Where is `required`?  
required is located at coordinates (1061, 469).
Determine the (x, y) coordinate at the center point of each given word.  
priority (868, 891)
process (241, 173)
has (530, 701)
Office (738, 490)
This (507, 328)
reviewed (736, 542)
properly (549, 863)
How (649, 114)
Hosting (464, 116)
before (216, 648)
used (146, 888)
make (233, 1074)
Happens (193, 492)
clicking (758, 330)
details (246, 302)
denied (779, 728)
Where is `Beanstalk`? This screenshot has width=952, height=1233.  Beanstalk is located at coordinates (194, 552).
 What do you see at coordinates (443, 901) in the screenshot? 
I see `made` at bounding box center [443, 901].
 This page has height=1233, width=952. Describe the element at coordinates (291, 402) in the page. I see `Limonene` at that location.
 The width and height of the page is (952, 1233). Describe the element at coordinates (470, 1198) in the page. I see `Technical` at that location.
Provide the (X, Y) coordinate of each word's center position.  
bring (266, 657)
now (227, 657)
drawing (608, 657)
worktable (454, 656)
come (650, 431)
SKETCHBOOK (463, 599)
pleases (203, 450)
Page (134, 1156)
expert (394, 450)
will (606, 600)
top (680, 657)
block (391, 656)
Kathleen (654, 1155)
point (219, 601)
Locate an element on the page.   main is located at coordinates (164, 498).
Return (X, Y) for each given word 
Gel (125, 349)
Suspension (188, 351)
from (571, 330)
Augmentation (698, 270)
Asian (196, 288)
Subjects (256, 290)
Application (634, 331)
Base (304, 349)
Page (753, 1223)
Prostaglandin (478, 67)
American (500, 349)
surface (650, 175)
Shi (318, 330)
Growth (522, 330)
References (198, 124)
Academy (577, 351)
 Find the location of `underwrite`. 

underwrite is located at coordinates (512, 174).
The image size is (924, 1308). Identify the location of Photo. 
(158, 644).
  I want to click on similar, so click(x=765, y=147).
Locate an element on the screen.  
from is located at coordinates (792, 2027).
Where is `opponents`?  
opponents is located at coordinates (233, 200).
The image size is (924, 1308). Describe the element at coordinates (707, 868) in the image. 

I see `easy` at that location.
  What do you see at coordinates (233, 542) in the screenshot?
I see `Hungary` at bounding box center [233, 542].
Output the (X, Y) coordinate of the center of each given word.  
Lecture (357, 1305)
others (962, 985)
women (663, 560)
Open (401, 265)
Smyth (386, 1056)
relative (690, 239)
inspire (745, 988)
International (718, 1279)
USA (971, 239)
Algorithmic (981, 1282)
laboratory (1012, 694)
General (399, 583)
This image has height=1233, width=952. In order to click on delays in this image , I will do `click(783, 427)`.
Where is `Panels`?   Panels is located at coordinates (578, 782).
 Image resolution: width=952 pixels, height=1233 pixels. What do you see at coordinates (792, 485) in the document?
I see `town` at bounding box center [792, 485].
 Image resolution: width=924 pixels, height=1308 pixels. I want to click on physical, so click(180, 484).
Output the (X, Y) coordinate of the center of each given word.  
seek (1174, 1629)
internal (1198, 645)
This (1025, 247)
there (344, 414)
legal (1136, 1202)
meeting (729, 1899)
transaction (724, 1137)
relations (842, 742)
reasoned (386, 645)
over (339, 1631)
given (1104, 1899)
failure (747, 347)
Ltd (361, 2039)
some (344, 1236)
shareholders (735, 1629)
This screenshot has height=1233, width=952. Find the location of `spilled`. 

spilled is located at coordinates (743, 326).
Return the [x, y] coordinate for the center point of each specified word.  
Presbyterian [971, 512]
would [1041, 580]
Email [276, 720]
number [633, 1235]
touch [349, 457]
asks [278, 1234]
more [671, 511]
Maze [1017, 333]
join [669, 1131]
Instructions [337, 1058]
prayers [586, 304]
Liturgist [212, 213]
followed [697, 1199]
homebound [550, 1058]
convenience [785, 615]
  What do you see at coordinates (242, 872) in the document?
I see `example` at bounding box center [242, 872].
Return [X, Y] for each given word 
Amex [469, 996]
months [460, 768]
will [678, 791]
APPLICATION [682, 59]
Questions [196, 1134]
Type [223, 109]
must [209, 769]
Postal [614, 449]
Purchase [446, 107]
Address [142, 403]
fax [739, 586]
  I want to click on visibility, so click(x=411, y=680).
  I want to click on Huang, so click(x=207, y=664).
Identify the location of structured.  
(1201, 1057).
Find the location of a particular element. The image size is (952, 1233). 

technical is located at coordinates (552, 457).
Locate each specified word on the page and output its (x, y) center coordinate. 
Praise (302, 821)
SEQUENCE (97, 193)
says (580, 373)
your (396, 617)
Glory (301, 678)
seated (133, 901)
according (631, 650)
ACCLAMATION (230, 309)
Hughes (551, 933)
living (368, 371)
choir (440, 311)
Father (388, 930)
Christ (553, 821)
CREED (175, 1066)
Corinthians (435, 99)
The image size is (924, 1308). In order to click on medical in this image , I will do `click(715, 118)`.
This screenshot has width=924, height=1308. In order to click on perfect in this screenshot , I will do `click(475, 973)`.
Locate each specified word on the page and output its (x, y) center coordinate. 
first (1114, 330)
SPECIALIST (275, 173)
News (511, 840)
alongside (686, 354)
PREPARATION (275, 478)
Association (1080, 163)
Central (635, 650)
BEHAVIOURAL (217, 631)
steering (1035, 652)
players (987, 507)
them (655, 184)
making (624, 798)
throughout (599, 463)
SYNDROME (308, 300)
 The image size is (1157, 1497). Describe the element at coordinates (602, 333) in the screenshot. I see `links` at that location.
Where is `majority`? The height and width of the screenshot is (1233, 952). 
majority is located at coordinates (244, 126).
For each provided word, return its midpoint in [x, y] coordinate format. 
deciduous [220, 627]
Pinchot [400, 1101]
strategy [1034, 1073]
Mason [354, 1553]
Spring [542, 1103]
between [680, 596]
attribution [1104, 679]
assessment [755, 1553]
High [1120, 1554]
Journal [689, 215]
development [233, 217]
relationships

# WHAT YOU NEED TO DO
Copy out all of the entries above word for word, line by line, with nothing changed.

# SOLUTION TO THIS PROBLEM
Where is `required`?  
required is located at coordinates (1061, 469).
Determine the (x, y) coordinate at the center point of each given word.  
priority (868, 891)
process (241, 173)
has (530, 701)
Office (738, 490)
This (507, 328)
reviewed (736, 542)
properly (549, 863)
How (649, 114)
Hosting (464, 116)
before (216, 648)
used (146, 888)
make (233, 1074)
Happens (193, 492)
clicking (758, 330)
details (246, 302)
denied (779, 728)
Where is `Beanstalk`? This screenshot has width=952, height=1233.  Beanstalk is located at coordinates (194, 552).
 What do you see at coordinates (443, 901) in the screenshot? 
I see `made` at bounding box center [443, 901].
 This page has height=1233, width=952. Describe the element at coordinates (291, 402) in the page. I see `Limonene` at that location.
 The width and height of the page is (952, 1233). Describe the element at coordinates (470, 1198) in the page. I see `Technical` at that location.
Provide the (X, Y) coordinate of each word's center position.  
bring (266, 657)
now (227, 657)
drawing (608, 657)
worktable (454, 656)
come (650, 431)
SKETCHBOOK (463, 599)
pleases (203, 450)
Page (134, 1156)
expert (394, 450)
will (606, 600)
top (680, 657)
block (391, 656)
Kathleen (654, 1155)
point (219, 601)
Locate an element on the page.   main is located at coordinates (164, 498).
Return (X, Y) for each given word 
Gel (125, 349)
Suspension (188, 351)
from (571, 330)
Augmentation (698, 270)
Asian (196, 288)
Subjects (256, 290)
Application (634, 331)
Base (304, 349)
Page (753, 1223)
Prostaglandin (478, 67)
American (500, 349)
surface (650, 175)
Shi (318, 330)
Growth (522, 330)
References (198, 124)
Academy (577, 351)
 Find the location of `underwrite`. 

underwrite is located at coordinates (512, 174).
The image size is (924, 1308). Identify the location of Photo. 
(158, 644).
  I want to click on similar, so click(x=765, y=147).
Locate an element on the screen.  
from is located at coordinates (792, 2027).
Where is `opponents`?  
opponents is located at coordinates (233, 200).
The image size is (924, 1308). Describe the element at coordinates (707, 868) in the image. 

I see `easy` at that location.
  What do you see at coordinates (233, 542) in the screenshot?
I see `Hungary` at bounding box center [233, 542].
Output the (X, Y) coordinate of the center of each given word.  
Lecture (357, 1305)
others (962, 985)
women (663, 560)
Open (401, 265)
Smyth (386, 1056)
relative (690, 239)
inspire (745, 988)
International (718, 1279)
USA (971, 239)
Algorithmic (981, 1282)
laboratory (1012, 694)
General (399, 583)
This image has height=1233, width=952. In order to click on delays in this image , I will do `click(783, 427)`.
Where is `Panels`?   Panels is located at coordinates (578, 782).
 Image resolution: width=952 pixels, height=1233 pixels. What do you see at coordinates (792, 485) in the document?
I see `town` at bounding box center [792, 485].
 Image resolution: width=924 pixels, height=1308 pixels. I want to click on physical, so click(180, 484).
Output the (X, Y) coordinate of the center of each given word.  
seek (1174, 1629)
internal (1198, 645)
This (1025, 247)
there (344, 414)
legal (1136, 1202)
meeting (729, 1899)
transaction (724, 1137)
relations (842, 742)
reasoned (386, 645)
over (339, 1631)
given (1104, 1899)
failure (747, 347)
Ltd (361, 2039)
some (344, 1236)
shareholders (735, 1629)
This screenshot has height=1233, width=952. Find the location of `spilled`. 

spilled is located at coordinates (743, 326).
Return the [x, y] coordinate for the center point of each specified word.  
Presbyterian [971, 512]
would [1041, 580]
Email [276, 720]
number [633, 1235]
touch [349, 457]
asks [278, 1234]
more [671, 511]
Maze [1017, 333]
join [669, 1131]
Instructions [337, 1058]
prayers [586, 304]
Liturgist [212, 213]
followed [697, 1199]
homebound [550, 1058]
convenience [785, 615]
  What do you see at coordinates (242, 872) in the document?
I see `example` at bounding box center [242, 872].
Return [X, Y] for each given word 
Amex [469, 996]
months [460, 768]
will [678, 791]
APPLICATION [682, 59]
Questions [196, 1134]
Type [223, 109]
must [209, 769]
Postal [614, 449]
Purchase [446, 107]
Address [142, 403]
fax [739, 586]
  I want to click on visibility, so click(x=411, y=680).
  I want to click on Huang, so click(x=207, y=664).
Identify the location of structured.  
(1201, 1057).
Find the location of a particular element. The image size is (952, 1233). 

technical is located at coordinates (552, 457).
Locate each specified word on the page and output its (x, y) center coordinate. 
Praise (302, 821)
SEQUENCE (97, 193)
says (580, 373)
your (396, 617)
Glory (301, 678)
seated (133, 901)
according (631, 650)
ACCLAMATION (230, 309)
Hughes (551, 933)
living (368, 371)
choir (440, 311)
Father (388, 930)
Christ (553, 821)
CREED (175, 1066)
Corinthians (435, 99)
The image size is (924, 1308). In order to click on medical in this image , I will do `click(715, 118)`.
This screenshot has width=924, height=1308. In order to click on perfect in this screenshot , I will do `click(475, 973)`.
Locate each specified word on the page and output its (x, y) center coordinate. 
first (1114, 330)
SPECIALIST (275, 173)
News (511, 840)
alongside (686, 354)
PREPARATION (275, 478)
Association (1080, 163)
Central (635, 650)
BEHAVIOURAL (217, 631)
steering (1035, 652)
players (987, 507)
them (655, 184)
making (624, 798)
throughout (599, 463)
SYNDROME (308, 300)
 The image size is (1157, 1497). Describe the element at coordinates (602, 333) in the screenshot. I see `links` at that location.
Where is `majority`? The height and width of the screenshot is (1233, 952). 
majority is located at coordinates (244, 126).
For each provided word, return its midpoint in [x, y] coordinate format. 
deciduous [220, 627]
Pinchot [400, 1101]
strategy [1034, 1073]
Mason [354, 1553]
Spring [542, 1103]
between [680, 596]
attribution [1104, 679]
assessment [755, 1553]
High [1120, 1554]
Journal [689, 215]
development [233, 217]
relationships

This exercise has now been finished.